There is a version of this match preview that writes itself. Second hosts twenty-first. The home side have scored 67 goals this season; the visitors have conceded 56. You do the narrative work, call it a foregone conclusion, and move on. The interesting thing is that football rarely rewards that kind of thinking, and when you look at what the underlying numbers are actually telling us about both of these sides, there is a more nuanced story worth telling before Monday's kick-off at Almería.
Where Almería Stand and Why It Matters
A second-place finish in the La Liga 2 table represents one of two direct promotion spots, which means Almería are not just playing for points in the abstract sense. They are playing for top-flight football, and that changes the structure of how a match like this operates. The pressure to win, to be dominant, to justify the expectation that comes with second place, can sometimes distort a team's shape in ways that leave space for a side willing to sit deep and hit on the break.
What the data actually shows is that 67 goals scored across a full season represents a genuinely impressive attacking output at this level. To put that in football terms, Almería have been consistently finding ways to progress the ball into dangerous positions and convert. That is not luck over a sample size this large. That is a system that works. Whether it works against a side set up specifically to frustrate it is the question worth asking.
The defensive side is worth noting too. 52 goals conceded from second place is not a number that suggests a defensive structure built for clean sheets. It suggests a side that has been willing to accept some exposure at the back in exchange for the attacking output that has driven them up the table. That trade-off has been profitable so far, because the goals scored column is so much larger than the goals conceded column. Whether a team that low in the table can exploit that exposure is a different matter entirely.
Mirandés and the Relegation Reality
Twenty-first place with 37 goals scored and 56 conceded. Those two numbers together tell a story that goes beyond just bad defending. A side that scores 37 goals in a full season is a side that struggles to create, which means they are likely not generating sustained pressure in the final third, and which means their build-up play is either being pressed effectively by opponents or is not progressive enough to consistently reach dangerous areas.
The goal difference here, minus 19, is the kind of number that explains a relegation position clearly. You cannot consistently score fewer than you concede and expect to climb the table. What makes Mirandés interesting as an opponent rather than dismissible is that sides in their position often play with a freedom that mid-table teams do not. There is nothing left to lose in terms of the tactical conservatism that comes with trying to protect a position. They might actually press higher or take more risks than their season record would suggest.
That said, their attacking numbers do not support optimism for the away side. 37 goals from a full season at this level is a low return, and it means Almería's defence, even with 52 goals conceded, is likely to face less threat than it might appear from Mirandés' league position alone.
The Structural Puzzle
The interesting thing about matches between a promotion-chasing home side and a relegated-zone visitor is that they often hinge on whether the home team can break down a defensive shape quickly, because if the game becomes slow and positional, the lower side can frustrate and the crowd can turn. Almería's 67 goals suggest they have the attacking variety to unlock defences, but 52 goals conceded at the other end means transitions are a vulnerability worth monitoring.
Mirandés, with only 37 goals to their name, are unlikely to punish those transitions consistently. But one goal, at the right moment, can change the emotional temperature of a match entirely, and that is where the structural risk for Almería lives. The temptation to push forward, combined with a defensive record that already leaks, could create the kind of open game that gives a bottom-three side something to work with.
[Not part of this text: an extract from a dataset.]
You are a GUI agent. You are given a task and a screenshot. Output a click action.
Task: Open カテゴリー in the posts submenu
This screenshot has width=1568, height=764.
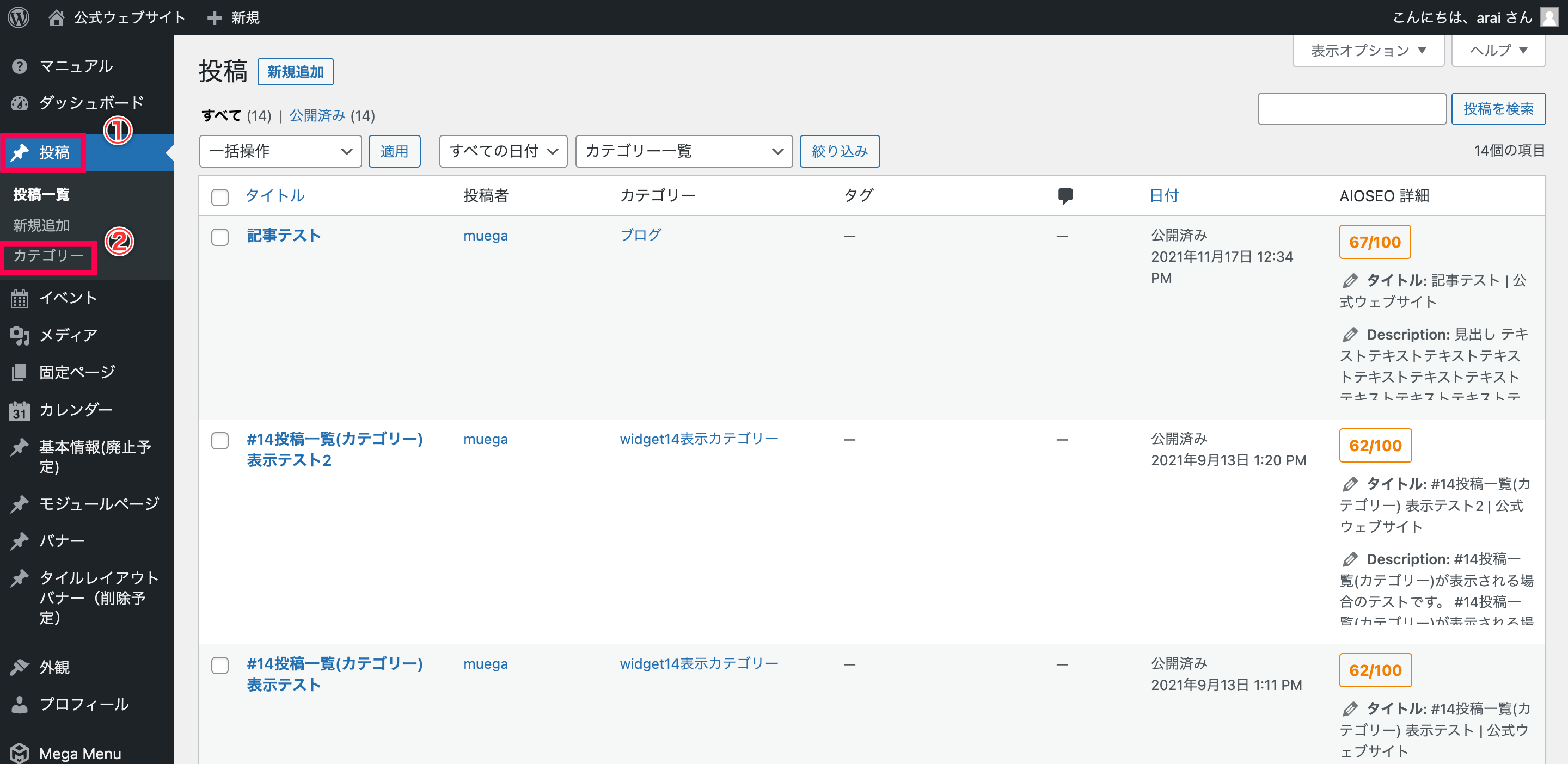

For Almería, the prize is clear. A win keeps the promotion push firmly on track. A draw feels like a step backwards given the gap in quality that the season's numbers suggest. And that is the problem with matches like this. The expectation is so clearly weighted towards the home side that anything short of a convincing win will be framed as a stumble, regardless of how the game actually plays out structurally.
The Betting Angle
The market will price Almería short, and rightly so. But the Asian handicap is where I would focus attention here. Almería giving a handicap makes sense given the attacking output of 67 goals and the defensive frailty of a side that has conceded 56, but I would want to see the specific line before committing. If the handicap is set at minus one, there is value there given the goal difference in favour of the home side across a full season. If it stretches to minus two, the regression risk becomes real, because even high-scoring sides do not convert every home match into a rout.
The over on total goals is also worth considering. Almería score freely and Mirandés concede regularly, which is a combination that structurally favours a higher-scoring match. The question is whether Mirandés' own attacking limitations cap the ceiling, and they might. An over on Almería goals specifically, or the first half total if that market is available, reflects the underlying numbers more accurately than a whole-match total that relies on Mirandés contributing their share.
Monday evening football, promotion pressure on the home side, a visiting team with nothing structural to lose. The data points clearly in one direction. The interesting thing is whether the match itself agrees.